Notebook

Data scraping¶

This notebook was used to scrap all the files of interest on the SLF archive website. We first define some utility functions to extract all the directory hierarchy from the HTML pages. Then we filter which files we are interested into and dump their URL into a file. We finally download each file using a small multithreaded python script.

In [1]:

import requests
from bs4 import BeautifulSoup
import json
from typing import Dict, List
import pandas as pd

%matplotlib inline

In [2]:

base_url = 'https://www.slf.ch/'
archive_parent = 'fr/bulletin-davalanches-et-situation-nivologique/archives.html?tx_wslavalanches_archiv%5Bpath%5D=%2Fuser_upload%2Fimport%2Flwdarchiv%2Fpublic%2F&tx_wslavalanches_archiv%5Baction%5D=showArchiv&tx_wslavalanches_archiv%5Bcontroller%5D=Avalanche&cHash=c71751a643ec4629e21b0306033ccd59'

In [3]:

def extract_folders(url: str) -> Dict[str, str]:
    html = requests.get(url)
    soup = BeautifulSoup(html.text, 'html.parser')
    folders = [folder.find('a') for folder in soup.findAll(class_='folder')]
    return {str(folder.contents[2]).split(',')[0].strip(): folder['href'] for folder in folders}

def extract_folders_rec(url: str, max_level: int = 3, curr_level: int = 0):
    full_url = base_url + url
    subfolders = extract_folders(full_url)
    if curr_level < max_level:
        for subfolder in subfolders:
            subfolder_url = subfolders[subfolder]
            subfolders[subfolder] = extract_folders_rec(subfolder_url, max_level, curr_level + 1)
    return subfolders

In [4]:

# show first level of archive
hierarchy = extract_folders_rec(base_url + archive_parent, max_level=1)
hierarchy = [(folder, subfolder, subfolder_url) for folder, content in hierarchy.items() for subfolder, subfolder_url in content.items()]
hierarchy = pd.DataFrame(data, columns=['folder', 'subfolder', 'url'])
hierarchy = hierarchy.set_index(['folder', 'subfolder'])
hierarchy

---------------------------------------------------------------------------
NameError                                 Traceback (most recent call last)
<ipython-input-4-6251e4e7dbed> in <module>()
      2 hierarchy = extract_folders_rec(base_url + archive_parent, max_level=1)
      3 hierarchy = [(folder, subfolder, subfolder_url) for folder, content in hierarchy.items() for subfolder, subfolder_url in content.items()]
----> 4 hierarchy = pd.DataFrame(data, columns=['folder', 'subfolder', 'url'])
      5 hierarchy = hierarchy.set_index(['folder', 'subfolder'])
      6 hierarchy

NameError: name 'data' is not defined

The following functions are filters for which folders to extract.

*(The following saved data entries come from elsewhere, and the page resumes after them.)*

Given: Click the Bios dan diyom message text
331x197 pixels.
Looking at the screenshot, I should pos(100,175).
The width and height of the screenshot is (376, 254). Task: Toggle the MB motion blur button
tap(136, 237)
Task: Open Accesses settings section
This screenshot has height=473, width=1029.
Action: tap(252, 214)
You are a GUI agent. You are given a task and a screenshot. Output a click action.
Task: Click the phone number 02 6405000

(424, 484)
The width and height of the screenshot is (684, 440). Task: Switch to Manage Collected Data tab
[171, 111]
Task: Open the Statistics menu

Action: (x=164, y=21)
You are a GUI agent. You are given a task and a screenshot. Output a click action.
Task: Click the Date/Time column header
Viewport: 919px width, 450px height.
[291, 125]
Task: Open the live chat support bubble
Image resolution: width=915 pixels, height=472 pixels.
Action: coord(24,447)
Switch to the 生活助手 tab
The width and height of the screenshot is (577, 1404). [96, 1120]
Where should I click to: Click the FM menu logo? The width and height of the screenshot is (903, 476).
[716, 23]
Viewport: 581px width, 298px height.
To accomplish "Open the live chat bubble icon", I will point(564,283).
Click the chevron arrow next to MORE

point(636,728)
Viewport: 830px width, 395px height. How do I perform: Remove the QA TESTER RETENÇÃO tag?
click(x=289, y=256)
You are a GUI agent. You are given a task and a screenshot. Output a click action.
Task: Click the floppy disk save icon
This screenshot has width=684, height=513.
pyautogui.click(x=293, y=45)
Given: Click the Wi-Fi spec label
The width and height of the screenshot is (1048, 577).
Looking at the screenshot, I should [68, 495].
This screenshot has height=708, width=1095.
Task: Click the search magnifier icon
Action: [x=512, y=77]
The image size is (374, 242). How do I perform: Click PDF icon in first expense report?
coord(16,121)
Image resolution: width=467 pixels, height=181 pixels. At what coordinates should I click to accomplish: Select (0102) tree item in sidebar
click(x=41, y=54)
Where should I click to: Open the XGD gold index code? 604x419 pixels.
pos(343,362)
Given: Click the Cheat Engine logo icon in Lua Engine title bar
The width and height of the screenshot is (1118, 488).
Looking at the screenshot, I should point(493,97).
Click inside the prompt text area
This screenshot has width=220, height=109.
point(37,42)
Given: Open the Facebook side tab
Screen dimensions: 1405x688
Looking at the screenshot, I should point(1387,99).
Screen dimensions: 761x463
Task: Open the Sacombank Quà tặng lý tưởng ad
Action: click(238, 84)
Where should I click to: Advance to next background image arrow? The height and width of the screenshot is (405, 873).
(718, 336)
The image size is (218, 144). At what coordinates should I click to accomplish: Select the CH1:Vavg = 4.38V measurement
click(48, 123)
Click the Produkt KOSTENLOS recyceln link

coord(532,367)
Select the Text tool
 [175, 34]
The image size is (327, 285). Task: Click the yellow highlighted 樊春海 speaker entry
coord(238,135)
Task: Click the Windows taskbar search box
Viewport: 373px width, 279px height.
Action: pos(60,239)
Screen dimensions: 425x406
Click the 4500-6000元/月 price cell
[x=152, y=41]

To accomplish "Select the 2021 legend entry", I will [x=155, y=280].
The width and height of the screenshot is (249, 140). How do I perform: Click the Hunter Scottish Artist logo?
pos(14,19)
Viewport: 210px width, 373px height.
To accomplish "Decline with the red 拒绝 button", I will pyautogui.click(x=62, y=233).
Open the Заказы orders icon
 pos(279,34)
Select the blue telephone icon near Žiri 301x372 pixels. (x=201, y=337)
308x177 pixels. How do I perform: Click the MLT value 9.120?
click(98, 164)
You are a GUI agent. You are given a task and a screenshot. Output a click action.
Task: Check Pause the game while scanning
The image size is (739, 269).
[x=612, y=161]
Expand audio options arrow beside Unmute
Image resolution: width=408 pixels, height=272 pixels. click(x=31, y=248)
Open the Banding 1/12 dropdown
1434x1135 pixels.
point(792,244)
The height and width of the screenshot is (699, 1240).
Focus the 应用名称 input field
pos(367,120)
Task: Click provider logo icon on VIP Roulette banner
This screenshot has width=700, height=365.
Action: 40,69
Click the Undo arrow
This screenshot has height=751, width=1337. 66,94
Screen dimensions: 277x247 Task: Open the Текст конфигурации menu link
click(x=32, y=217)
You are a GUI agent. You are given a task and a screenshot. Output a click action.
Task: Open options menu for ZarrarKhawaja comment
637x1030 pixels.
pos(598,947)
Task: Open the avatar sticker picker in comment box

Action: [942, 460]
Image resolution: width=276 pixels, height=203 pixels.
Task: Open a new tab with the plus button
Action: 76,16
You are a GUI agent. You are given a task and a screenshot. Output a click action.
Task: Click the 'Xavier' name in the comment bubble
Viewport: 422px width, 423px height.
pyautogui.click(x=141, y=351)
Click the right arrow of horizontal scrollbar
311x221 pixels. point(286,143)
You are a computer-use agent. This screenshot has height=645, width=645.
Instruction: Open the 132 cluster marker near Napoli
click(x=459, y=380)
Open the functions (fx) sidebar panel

It follows the following rules:

language: files are often duplicated for the 4 languages (de, fr, it, en). When it is the case we download only one set in the following order of preference: en - fr - de. German is the default (always present).
too specific: some files are not interesting for now (too specific or too regional). We don't download the snowprofiles and the regional snow report,
color or black and white: maps are available in color and in black and white. Colors are easier for computer vision algorithm, so we drop the black and white map.

In [ ]:

def folders_filter(folders: Dict[str, str]) -> Dict[str, str]:
    # language picking
    if 'en' in folders:
        return {'en': folders['en']}
    if 'fr' in folders:
        return {'fr': folders['fr']}
    if 'de' in folders:
        return {'de': folders['de']}
    
    new_folders = folders.copy()
    for key in folders:
        if 'regional' in key.lower() or 'régional' in key.lower():
            new_folders.pop(key)
        if 'icône' in key.lower() or 'icone' in key.lower():
            new_folders.pop(key)
        if 'Schneedeckenstabilität' in key:
            new_folders.pop(key)
    return new_folders

def files_filter(files_url: List[str]) -> List[str]:
    new_files_url = []
    for fu in files_url:
        f = path.basename(fu)
        if 'bw' not in f or 'bw.txt' in f:
            new_files_url.append(fu)
    return new_files_url

In [ ]:

from os import path
import os

def extract_files(url: str):
    res = requests.get(url)
    soup = BeautifulSoup(res.text, 'html.parser')
    files = [folder.find('a')['href'] for folder in soup.findAll(class_='linkedListPoint')]
    return files

# u = 'https://www.slf.ch/fr/bulletin-davalanches-et-situation-nivologique/archives.html?tx_wslavalanches_archiv%5Bpath%5D=%2Fuser_upload%2Fimport%2Flwdarchiv%2Fpublic%2F2018%2Fhstop%2Ffr%2Fgif%2F&tx_wslavalanches_archiv%5Baction%5D=showArchiv&tx_wslavalanches_archiv%5Bcontroller%5D=Avalanche&cHash=3a2d286c7428ec5abc465a7412ad6f65'
# extract_files(u)

def fetch_all(url: str, dest: str, curr_path: str = '', count: int = 0):
    fs = extract_files(url)
    fs = files_filter(fs)
    for file_url in fs:
        dest_file = path.join(dest, curr_path, path.basename(file_url))
        if not os.path.exists(dest_file):
            content = requests.get(path.join(base_url, file_url)).content
            with open(dest_file, 'wb') as f:
                f.write(content)
            count += 1
        print('count {}\t{}'.format(count, path.join(curr_path, path.basename(file_url))), end='\r')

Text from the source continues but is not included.